La narrazione di sé. Nel silenzio.

Analizzando le scritture di oggi si avverte uno spaesamento che fa tremare il cuore.

Chiusi nell’armatura di un fragile script e/o galleggianti nello spazio, troppi dei nostri giovani dimostrano cosa significhi non avere punti fermi. Liquidi, allora, come nella felice metafora del sociologo Bauman? Probabile. Certo che frastornati da assordanti quanto confusi rumori, padroni di poche parole, utilizzando faccette per esprimere vaghi stati d’animo, si rivelano, troppo spesso, incapaci di dare nome a ciò che sentono, e vivono.
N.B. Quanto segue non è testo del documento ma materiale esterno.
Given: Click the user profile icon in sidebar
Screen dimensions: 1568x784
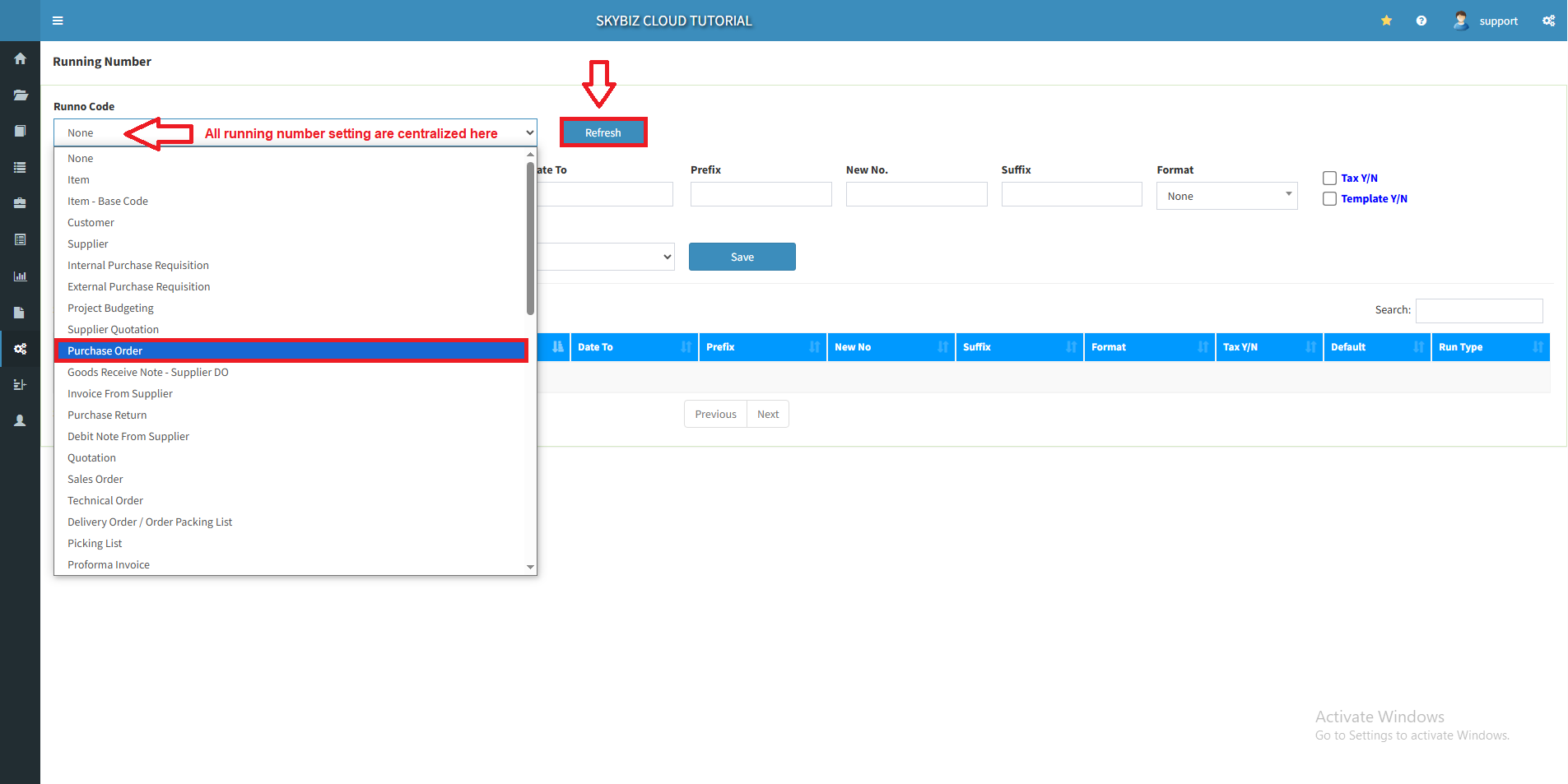Looking at the screenshot, I should coord(20,420).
Eppure, anche senza saperlo, scrivendo si narrano. La parola scritta sulla carta, in quanto “segno” che rimane, permette di lasciare una traccia silenziosa – direbbe Duccio Demetrio che al silenzio e all’autobiografia tanta intelligenza ha dedicato – capace di raccontare una storia. E nemmeno la corazza dello script riuscirà a celare le emozioni che non si sanno elaborare: basterà il gesto che non tiene, il tracciato che non riesce a trovare direzione nello spazio, a narrare con immediatezza paure, sbandamento, difficoltà di crescere.

Sarà il grafologo a raccogliere questa silenziosa narrazione di sé. Intercettando le domande senza parole, può cercare di dare loro un orizzonte di senso. Accogliendo la loro inquietudine, darà vita a un inconsueto dialogo che può aiutare chi cresce a riconoscere e a nominare ciò che confusamente avverte.